Shackelford hit 7 of 17 attempts from deep on his way to 28 points, Petty hit 6 of 11 on his way to 20, and James Bolden and Jaylen Forbes hit three each. Lewis hit only one, but he recorded the third triple-double in Alabama history with 10 points, 10 rebounds and 13 assists to just one turnover in 45 minutes.
Auburn dominated inside, outscoring Alabama 44-14 in the paint and outrebounding the visitors 60-44, but made only 7 of 31 3-pointers.
Okoro was a force until injury
The first time these two teams met, the standout freshman wing was the only bright spot in the first half — he scored 12 of the team's 27 points — but almost completely silent in the second, scoring only one point and missing all five of his field goal attempts in the loss.
That wasn't the case in the rematch. Okoro scored seven points on 2-for-5 shooting in the first half, but the Tigers clearly saw a matchup they liked with him. So they went to him over and over during the final 20 minutes,.
He more than delivered — Okoro scored 12 points on 5-for-6 shooting in the second half. He finished the game with a team-leading 19 points to go along with nine rebounds, two assists, two steals and a block.
But the torrid start to did not lead to a happy end. Auburn won the game, but Okoro went down hard and grabbed his right leg in pain as he was chasing down a loose ball with a little less than two minutes remaining in regulation. He had to be helped to the locker room by the team's medical personnel and did not return.
"He's got a hamstring pull, and it will be evaluated (Thursday)," Pearl said. "Don't think it's anything structural. But Isaac, if you've ever seen Isaac's legs, I can't imagine the size of that hamstring. I don't know if that's a good thing or a bad thing. But I would just venture to say that it would take a lot, not only to injure him but also to keep him out. So if he is out, it's because he absolutely can't go. He's just such a tough kid."
Wiley/McLemore combo can be scary good
We've known this matchup-nightmare potential all season. Wiley is a 6-foot-11 behemoth, a true back-to-the-basket, post-up interior player. McLemore is a springy, 6-foot-7 stretch five. Both are tremendous defenders and do completely different things on offense.

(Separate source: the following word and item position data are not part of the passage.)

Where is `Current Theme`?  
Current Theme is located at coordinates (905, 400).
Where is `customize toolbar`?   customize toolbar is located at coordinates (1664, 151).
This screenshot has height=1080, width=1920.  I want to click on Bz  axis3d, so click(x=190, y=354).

But it doesn't always hit. Wiley double-doubled his last time out against LSU, but McLemore dealt with foul trouble and finished scoreless on 0-for-5 shooting.
Wednesday against Alabama, though, is a perfect example of how dangerous it can be for opponents when both are on at the same time. Alabama didn't have an answer for either.
McLemore started in place of Danjel Purifoy (who has been dealing with the flu but did play Wednesday) for the second straight game and provided an immediate spark, hitting a pair of 3-pointers on his way to scoring the Tigers' first eight points. He finished with 13 points and seven rebounds.
And while his counterpart was doing most of his damage outside, Wiley dominated on the inside. He scored 18 points on 6-for-9 shooting, pulled down a career-high 17 rebounds (eight offensive) and blocked a career-high-tying five shots.
"He wanted the ball and I thought we did a better job of getting it to him and he did a great job of finishing," Pearl said.